"Shallow understanding from people of good will is more frustrating than absolute misunderstanding from people of ill will." -- Martin Luther King
Or, we could quote Hamlet's soliloquy: "To be or not to be."
The latter seems an accurate depiction of President Obama's agonizing -- his views are "evolving," he says -- on whether to support marriage equality for gay men and lesbians. The former describes the way his hesitation is likely regarded by them and their allies.
Last week, the day before the New York Legislature took the historic step of legalizing same-sex marriage in that state, the president, speaking at a gay and lesbian fundraiser, asked for patience on the same issue. He offered platitudes about eventual equality, but could not bring himself to say the "M" word, allowing only that gay couples deserve the same rights as other couples. Otherwise, he held fast to the position he espoused during the 2008 campaign: support for civil unions -- not same-sex marriage.
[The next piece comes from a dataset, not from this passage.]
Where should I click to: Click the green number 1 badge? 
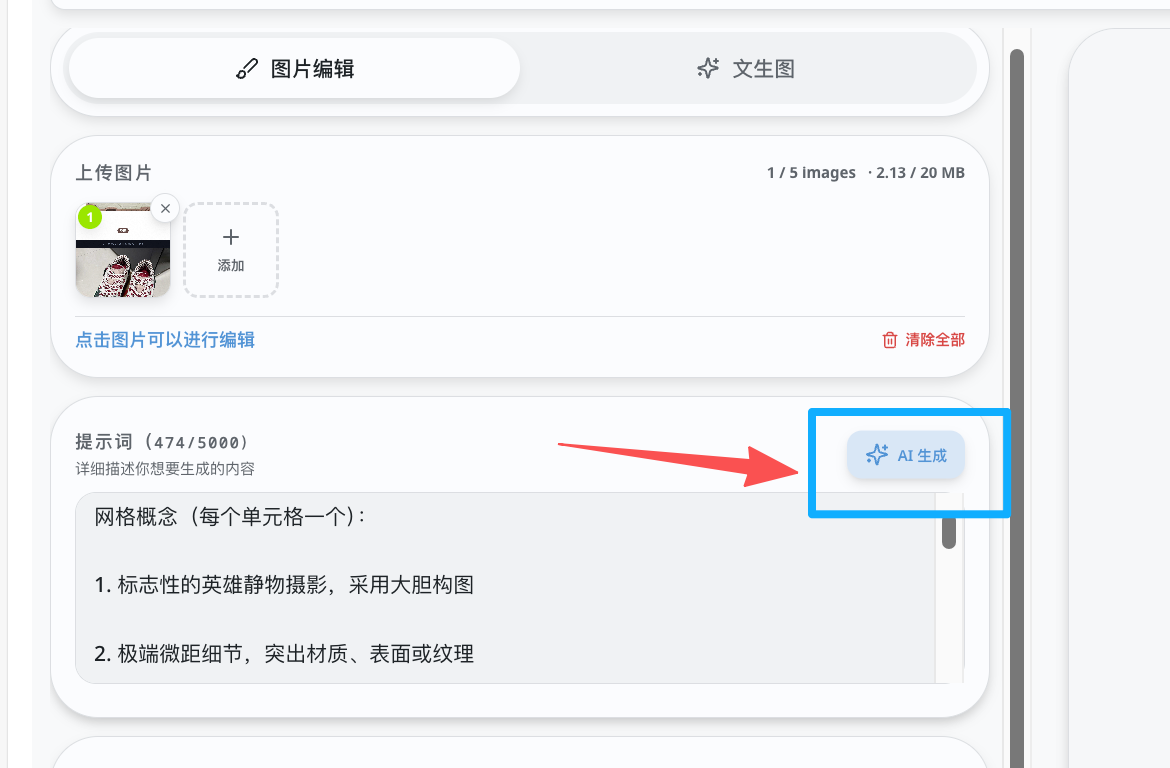[x=90, y=216]
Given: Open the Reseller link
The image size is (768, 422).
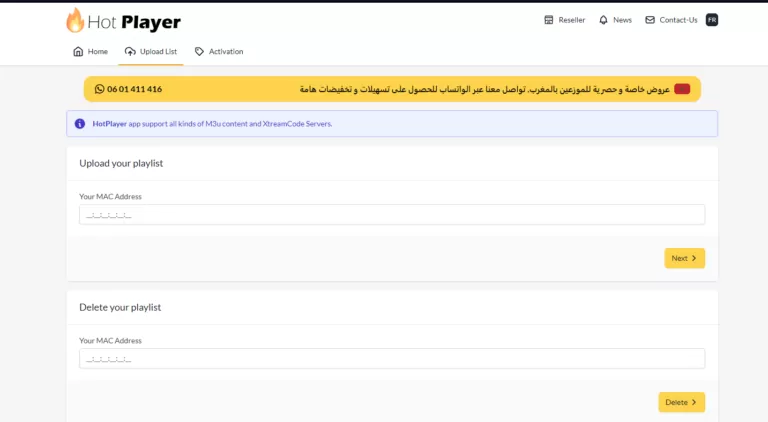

Which is a semantic con job that allows him to pretend he doesn't know marriage is a civil union. As a legal matter, after all, marriage is not defined by love and commitment, but by the same factors that define a so-called civil union: tax advantages, inheritability and other, similar benefits. It is as a cultural matter that love and commitment enter the definition, and those are things over which a president has no jurisdiction. So the argument is really about terminology. Obama draws a distinction without a difference because he apparently cannot bring himself to say the dangerous word: marriage.
And here, allow me a confession: I've been where Obama is. Back in 1996, I wrote in this space how I'd had no issue with gay adoption or military service, but gay marriage always stopped me. I struggled for months to justify it, to come up with a reason that satisfied my own conscience.
But logic always brought me back to the same conclusion: the distinction I sought to make was based less in reason than in fear, hidebound tradition, and an inability to accept that gays and lesbians bring the same depth of feeling to their relationships as their heterosexual counterparts. There is a dignity in telling those feelings to the judge, solemnizing them such that they are officially recognized by government and society. Gay men and lesbians are deserving of that dignity.
So one wishes Obama would think twice before counseling them to be patient. The historical parallels to Robert Kennedy offering the same counsel in the years when buses and churches were being firebombed are too acute and renders King's rejoinder too on the nose.
Obama has been a good president where gay issues are concerned, has supported anti-hate crimes legislation and the repeal of "Don't Ask, Don't Tell." But marriage equality is the Rubicon he has not yet brought himself to cross. He should start crossing.
Not that doing the right thing should be a matter of public opinion, but support for marriage equality is climbing toward the majority. Voices of fear are being shouted down, winds of change are blowing and we approach a crossroads of possibility where the need for leadership is critical.